Add to that some random acts of lunacy, like when Queens rhymer Action Bronson reportedly tossed out vials of medicinal marijuana during his afternoon spot at the Outdoor Theatre a couple hours ahead of 4:20 on 4/20. On the more inane side, there was New Order inviting a couple of fans dressed as wrestler the Ultimate Warrior and his similarly clad bimbo to dance around the Mojave stage during "Blue Monday."
New Order's Bernard Sumner in the Mojave tent. Photo: David Hall, for the Register
Legends roar. Above all, there were two frenetic performances I missed entirely last week: Friday night fury from Nick Cave's other band, Grinderman, and Saturday night slamming with veteran South Bay punk group Descendents.
The Bad Seeds' alter ego garnered more people this time, likely thanks to word of mouth after scorched-earth sets last weekend, or perhaps because they were no longer opposite Blur. But neither those Aussies or our more local heroes drew immensely. The low turnout for Descendents was a given, of course, considering both the genre (punk has always been on the fringe here) and that they were up against the pearl of the fest, the Postal Service.
Yet both outfits expertly executed sets teeming with unbridled ferocity. Milo Aukerman & Co. deftly reasserted themselves as one of the mightiest and most influential punk bands of the past three decades, tearing through one absurdly melodic rant after another with lightning speed and spot-on precision.
And at Grinderman, once photographers cleared out after a lone number, Cave flung his guitar off, letting it crash onto the Mojave stage as he darted to the barrier to holler into the faces of fans. His raw power never let up, the singer at times almost tackling cohort Warren Ellis, at others whacking his microphone off his stand with the headstock of his Fender.
An enthusiastic crowd stuck around, and scored a Mojave rarity: an encore.

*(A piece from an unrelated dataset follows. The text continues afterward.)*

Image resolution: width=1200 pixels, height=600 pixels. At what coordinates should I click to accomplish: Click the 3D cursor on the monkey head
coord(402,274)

(New Order, whose set I saw most of this weekend instead of Phoenix's, merits mentioning as well, though I suspect George Paul will have more to say about that. For me, regardless of the joy I felt hearing personal fave "Love Vigilantes," the set really didn't hit its stride until "Bizarre Love Triangle" and "True Faith" ... by which time I was starting to wonder how Sigur Ros sounded, and realizing that nothing about New Order's set here was having the same impact as it did so magnificently last October at the Greek Theatre.)
The vibe has returned. Last week I lamented that Coachella as I've loved her since 1999 might finally have vanished, cluttered by partying out of proportion and clusters of people (famous and not) angling to be seen, rather than to observe and absorb.
But I forgot to tell you about a faith-restoring thing I saw last Sunday.
It was nightfall. I'm in the usual stage-right corner where you can always find a fairly close place to stand. Vampire Weekend's doing "Cape Cod Kwassa Kwassa," delighting despite the heavy gusts. And I realize I'm surrounded by devil-may-care strangers all swirling and twirling away.
Suddenly the wind blew a white dandelion out of the crown of flowers atop the young woman in front of me, who kept right on dancing, oblivious. The woman to my right, bouncing in place in a just-purchased festival hoodie to keep warm, took notice. She picked up the dandelion, tapped its owner on the shoulder and handed it back.
They couldn't possibly hear each other say anything. Just shared sweet smiles, as if to say: "Gee, what a frivolously unnecessary thing to do. Thank you."
At that moment I knew my Coachella would never be gone, no matter how much grumbling she might have merited last weekend. How glorious, then, to come right back to find her in the same shabby, misshapen dress, more weathered than usual, yet looking lovely as ever.